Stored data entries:
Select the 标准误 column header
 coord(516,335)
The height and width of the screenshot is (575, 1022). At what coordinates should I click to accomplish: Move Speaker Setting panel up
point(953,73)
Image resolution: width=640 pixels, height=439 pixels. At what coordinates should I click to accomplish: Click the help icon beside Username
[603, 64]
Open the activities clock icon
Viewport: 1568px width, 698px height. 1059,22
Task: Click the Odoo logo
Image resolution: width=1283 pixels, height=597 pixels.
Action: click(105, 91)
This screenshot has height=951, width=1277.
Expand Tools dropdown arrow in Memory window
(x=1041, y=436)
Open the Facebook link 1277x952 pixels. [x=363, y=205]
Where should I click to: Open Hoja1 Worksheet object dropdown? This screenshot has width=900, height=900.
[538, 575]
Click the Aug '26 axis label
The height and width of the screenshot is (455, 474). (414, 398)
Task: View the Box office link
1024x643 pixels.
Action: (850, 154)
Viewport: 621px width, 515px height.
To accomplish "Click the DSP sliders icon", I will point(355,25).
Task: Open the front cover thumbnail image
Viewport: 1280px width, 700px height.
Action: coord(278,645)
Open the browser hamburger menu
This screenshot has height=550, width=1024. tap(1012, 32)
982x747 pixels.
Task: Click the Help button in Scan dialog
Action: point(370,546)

Assignment:
Across the records, count the lines that contain the word "link" and give that figure alone.

Response box:
2